But cutting it back would mean changing the way San Francisco feels about, well, San Francisco

It’s the $1.4 million dollar question: How do we build more housing in San Francisco?

For a lot of locals, of course, the answer is that we shouldn't. These people would rather we concentrate on measures like affordable housing and reviving rent control for working people, and then let the wealthy worry about what a home costs for everyone else.

But the supply-side argument has gained ground in the last few years anyway. Note the "bipartisan" spirit behind new in-law legislation, for example.
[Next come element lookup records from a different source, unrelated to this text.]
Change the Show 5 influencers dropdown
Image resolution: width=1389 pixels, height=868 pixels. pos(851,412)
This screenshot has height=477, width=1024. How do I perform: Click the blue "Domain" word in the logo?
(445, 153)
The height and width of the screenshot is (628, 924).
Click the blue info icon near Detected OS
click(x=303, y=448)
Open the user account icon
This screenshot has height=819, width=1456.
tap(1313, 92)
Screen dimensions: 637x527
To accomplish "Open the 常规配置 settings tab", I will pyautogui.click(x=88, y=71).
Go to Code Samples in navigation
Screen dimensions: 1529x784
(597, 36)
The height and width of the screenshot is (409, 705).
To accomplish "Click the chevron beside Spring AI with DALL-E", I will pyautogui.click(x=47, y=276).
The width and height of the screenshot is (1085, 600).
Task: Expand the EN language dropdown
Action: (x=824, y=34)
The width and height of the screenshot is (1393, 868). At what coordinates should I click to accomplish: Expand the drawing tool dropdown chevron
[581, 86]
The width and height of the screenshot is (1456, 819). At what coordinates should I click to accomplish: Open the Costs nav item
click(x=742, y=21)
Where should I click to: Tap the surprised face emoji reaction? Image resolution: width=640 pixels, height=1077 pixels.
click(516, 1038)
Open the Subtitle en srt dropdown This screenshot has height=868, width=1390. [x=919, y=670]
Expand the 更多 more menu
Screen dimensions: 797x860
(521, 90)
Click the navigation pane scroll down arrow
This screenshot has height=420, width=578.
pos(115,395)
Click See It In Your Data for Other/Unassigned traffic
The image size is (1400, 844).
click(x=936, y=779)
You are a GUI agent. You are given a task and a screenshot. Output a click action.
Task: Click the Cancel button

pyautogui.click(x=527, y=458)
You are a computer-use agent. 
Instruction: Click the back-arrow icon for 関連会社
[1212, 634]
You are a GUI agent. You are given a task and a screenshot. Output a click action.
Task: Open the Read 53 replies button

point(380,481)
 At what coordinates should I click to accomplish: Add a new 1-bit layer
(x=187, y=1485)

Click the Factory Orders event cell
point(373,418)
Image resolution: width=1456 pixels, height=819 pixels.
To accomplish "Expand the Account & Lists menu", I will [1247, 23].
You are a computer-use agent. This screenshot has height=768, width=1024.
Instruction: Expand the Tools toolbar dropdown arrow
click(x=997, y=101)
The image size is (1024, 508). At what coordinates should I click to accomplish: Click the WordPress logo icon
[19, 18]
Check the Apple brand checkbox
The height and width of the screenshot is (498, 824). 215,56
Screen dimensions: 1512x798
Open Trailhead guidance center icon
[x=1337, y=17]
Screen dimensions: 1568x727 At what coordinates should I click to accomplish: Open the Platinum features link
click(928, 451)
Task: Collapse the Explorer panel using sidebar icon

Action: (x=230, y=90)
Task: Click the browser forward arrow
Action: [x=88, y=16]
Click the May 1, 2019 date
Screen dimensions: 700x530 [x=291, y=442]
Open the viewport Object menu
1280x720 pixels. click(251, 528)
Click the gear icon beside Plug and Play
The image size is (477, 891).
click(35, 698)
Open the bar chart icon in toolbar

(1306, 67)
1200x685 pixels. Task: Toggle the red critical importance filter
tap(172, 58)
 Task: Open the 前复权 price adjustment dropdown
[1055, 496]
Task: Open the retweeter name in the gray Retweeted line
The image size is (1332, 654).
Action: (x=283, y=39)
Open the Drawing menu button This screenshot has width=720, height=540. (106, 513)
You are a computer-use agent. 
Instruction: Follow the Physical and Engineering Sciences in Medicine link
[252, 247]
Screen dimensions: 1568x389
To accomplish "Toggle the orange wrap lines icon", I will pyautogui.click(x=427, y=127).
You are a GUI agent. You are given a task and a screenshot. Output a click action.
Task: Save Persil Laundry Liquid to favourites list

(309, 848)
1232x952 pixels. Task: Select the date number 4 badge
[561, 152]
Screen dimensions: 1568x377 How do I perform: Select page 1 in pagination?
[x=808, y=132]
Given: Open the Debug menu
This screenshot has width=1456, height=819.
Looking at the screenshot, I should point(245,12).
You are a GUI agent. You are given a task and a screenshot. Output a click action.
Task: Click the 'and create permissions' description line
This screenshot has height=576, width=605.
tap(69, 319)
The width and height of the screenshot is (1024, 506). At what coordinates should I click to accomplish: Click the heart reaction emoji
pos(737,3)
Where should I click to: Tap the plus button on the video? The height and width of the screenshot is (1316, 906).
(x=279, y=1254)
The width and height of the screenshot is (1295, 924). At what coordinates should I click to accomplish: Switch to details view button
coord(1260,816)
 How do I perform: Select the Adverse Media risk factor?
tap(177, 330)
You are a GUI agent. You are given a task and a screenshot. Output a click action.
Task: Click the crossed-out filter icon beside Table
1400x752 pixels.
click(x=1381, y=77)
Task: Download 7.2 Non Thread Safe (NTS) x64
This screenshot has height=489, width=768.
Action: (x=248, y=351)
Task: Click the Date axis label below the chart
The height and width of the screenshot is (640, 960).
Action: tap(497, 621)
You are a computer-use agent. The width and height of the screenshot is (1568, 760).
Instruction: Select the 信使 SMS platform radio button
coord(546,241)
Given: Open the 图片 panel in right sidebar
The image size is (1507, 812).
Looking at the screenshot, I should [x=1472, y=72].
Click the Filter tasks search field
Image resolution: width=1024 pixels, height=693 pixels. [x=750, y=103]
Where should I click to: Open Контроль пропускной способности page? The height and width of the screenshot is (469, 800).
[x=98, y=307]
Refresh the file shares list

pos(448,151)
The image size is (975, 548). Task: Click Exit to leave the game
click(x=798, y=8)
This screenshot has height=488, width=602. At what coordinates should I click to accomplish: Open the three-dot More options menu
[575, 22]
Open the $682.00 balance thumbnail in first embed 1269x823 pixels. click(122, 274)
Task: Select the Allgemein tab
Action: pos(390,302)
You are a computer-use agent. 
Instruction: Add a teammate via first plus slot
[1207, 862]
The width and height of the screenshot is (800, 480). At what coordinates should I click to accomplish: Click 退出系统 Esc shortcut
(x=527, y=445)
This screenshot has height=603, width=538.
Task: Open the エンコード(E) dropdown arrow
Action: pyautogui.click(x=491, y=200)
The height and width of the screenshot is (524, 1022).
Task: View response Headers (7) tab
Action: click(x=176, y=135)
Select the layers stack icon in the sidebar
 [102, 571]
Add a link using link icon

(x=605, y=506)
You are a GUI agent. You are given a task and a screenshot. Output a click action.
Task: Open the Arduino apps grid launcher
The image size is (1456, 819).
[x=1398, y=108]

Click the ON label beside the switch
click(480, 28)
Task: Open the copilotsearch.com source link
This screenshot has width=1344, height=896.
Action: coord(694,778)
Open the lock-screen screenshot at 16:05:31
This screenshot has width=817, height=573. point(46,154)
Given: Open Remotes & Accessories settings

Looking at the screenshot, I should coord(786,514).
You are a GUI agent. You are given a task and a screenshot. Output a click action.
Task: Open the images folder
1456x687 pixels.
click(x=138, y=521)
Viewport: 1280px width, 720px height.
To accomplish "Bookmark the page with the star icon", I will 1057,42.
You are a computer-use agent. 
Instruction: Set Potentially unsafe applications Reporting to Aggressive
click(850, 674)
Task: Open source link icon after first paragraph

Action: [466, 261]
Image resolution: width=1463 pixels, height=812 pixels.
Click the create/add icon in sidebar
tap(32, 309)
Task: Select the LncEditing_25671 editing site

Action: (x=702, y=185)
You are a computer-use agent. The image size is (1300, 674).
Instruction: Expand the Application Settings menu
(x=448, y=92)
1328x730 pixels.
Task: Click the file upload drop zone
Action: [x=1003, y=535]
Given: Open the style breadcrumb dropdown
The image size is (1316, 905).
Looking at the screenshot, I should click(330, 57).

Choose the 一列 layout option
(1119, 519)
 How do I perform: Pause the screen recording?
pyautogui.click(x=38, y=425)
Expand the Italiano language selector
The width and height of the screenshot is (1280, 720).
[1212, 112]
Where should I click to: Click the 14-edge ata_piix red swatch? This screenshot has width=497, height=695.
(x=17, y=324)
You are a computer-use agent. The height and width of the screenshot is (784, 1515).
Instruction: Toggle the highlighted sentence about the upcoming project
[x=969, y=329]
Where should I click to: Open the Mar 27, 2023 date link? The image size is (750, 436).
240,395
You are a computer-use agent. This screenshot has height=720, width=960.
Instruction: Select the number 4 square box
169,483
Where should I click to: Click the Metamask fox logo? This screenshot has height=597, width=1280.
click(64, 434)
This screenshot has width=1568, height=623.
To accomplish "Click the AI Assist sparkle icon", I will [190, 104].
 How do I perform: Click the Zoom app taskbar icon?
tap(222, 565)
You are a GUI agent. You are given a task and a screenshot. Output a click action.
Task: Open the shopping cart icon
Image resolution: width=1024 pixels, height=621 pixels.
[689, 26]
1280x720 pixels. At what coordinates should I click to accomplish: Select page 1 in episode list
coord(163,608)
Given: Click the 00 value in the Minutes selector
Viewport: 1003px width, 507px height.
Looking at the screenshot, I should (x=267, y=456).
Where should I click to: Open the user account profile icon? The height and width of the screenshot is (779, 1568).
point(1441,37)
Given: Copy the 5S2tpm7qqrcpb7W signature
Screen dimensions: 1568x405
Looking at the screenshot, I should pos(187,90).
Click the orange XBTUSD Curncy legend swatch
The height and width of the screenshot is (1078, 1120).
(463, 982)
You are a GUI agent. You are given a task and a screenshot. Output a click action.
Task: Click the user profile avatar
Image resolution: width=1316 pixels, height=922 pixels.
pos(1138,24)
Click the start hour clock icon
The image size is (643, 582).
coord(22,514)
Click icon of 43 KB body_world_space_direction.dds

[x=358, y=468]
And although building moratoriums get grassroots support, voters have repulsed them.

So if building more is not necessarily a dirty word with everyone these days, how best to make it happen?

Ralph McLaughlin, an economist with the real estate site Trulia, says he’s spotted a bugbear in the process: He projects that for every month you tack onto the average wait time for entitlements, the city’s overall housing elasticity (the measure of how quickly and easily the local housing market can jimmy up new supply) drops by 0.03 points.

For perspective, an elasticity score of 1 indicates that for every 1 percent increase in the price of housing in the city, that city responds with a 1 percent increase in new building. Trulia finds that Las Vegas has an elasticity rate of 1.17. Washington DC has 0.59, and New York City a mere 0.06.

And San Francisco? One of the lowest in the nation, a spare 0.04. The city’s housing stock has increased only 12.3 percent over the last 20 years.

Red tape is the culprit, says McLaughlin. Streamline the process, and you‘ll get better results. While it’s hardly a remarkable observation that A) building in San Francisco takes forever, and B) delays cost money and shrink development goals, McLaughlin testifies that this is a bigger problem than, say, restrictive zoning, and should be our number one concern.

Is he right? Well, he’s definitely not alone: The Federal Reserve said roughly the same thing back in 2012, for example.

Bloomberg pointed the finger at what it called the "one-sided environmental review" process in 2013. (Mostly a state mandate, of course.)

And UC Berkeley economists warned that "long permit-processing delays have all been associated with increased housing prices" back in 2005.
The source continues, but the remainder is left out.